● Work instruction:
Below are entries. Reproduce exactly the lines between the line holding "04/14 - 04/21 (721, 1009)" and the line holding "2011 (690, 1419)", inclusive, and only those.

Dataset entries
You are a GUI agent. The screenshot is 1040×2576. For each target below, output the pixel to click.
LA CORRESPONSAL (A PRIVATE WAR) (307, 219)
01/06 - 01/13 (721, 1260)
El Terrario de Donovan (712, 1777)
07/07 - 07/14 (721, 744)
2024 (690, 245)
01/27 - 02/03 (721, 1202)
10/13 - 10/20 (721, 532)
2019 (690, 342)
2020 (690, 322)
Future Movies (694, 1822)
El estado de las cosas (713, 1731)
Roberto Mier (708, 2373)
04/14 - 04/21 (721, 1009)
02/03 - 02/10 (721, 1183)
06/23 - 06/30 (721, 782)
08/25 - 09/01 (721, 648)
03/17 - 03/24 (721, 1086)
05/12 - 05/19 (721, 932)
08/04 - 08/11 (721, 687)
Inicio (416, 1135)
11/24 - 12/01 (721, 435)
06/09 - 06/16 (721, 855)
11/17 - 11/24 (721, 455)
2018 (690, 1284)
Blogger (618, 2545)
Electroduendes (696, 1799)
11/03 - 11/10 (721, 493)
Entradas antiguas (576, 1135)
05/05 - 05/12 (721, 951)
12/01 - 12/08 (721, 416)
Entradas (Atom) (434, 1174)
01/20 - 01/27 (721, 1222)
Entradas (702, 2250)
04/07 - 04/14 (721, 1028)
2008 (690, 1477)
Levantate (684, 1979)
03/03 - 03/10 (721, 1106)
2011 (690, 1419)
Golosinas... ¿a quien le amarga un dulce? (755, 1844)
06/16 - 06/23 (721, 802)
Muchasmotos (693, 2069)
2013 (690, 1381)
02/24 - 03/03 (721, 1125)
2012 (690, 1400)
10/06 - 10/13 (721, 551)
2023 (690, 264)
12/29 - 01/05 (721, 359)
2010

● Task answer:
04/14 - 04/21 (721, 1009)
02/03 - 02/10 (721, 1183)
06/23 - 06/30 (721, 782)
08/25 - 09/01 (721, 648)
03/17 - 03/24 (721, 1086)
05/12 - 05/19 (721, 932)
08/04 - 08/11 (721, 687)
Inicio (416, 1135)
11/24 - 12/01 (721, 435)
06/09 - 06/16 (721, 855)
11/17 - 11/24 (721, 455)
2018 (690, 1284)
Blogger (618, 2545)
Electroduendes (696, 1799)
11/03 - 11/10 (721, 493)
Entradas antiguas (576, 1135)
05/05 - 05/12 (721, 951)
12/01 - 12/08 (721, 416)
Entradas (Atom) (434, 1174)
01/20 - 01/27 (721, 1222)
Entradas (702, 2250)
04/07 - 04/14 (721, 1028)
2008 (690, 1477)
Levantate (684, 1979)
03/03 - 03/10 (721, 1106)
2011 (690, 1419)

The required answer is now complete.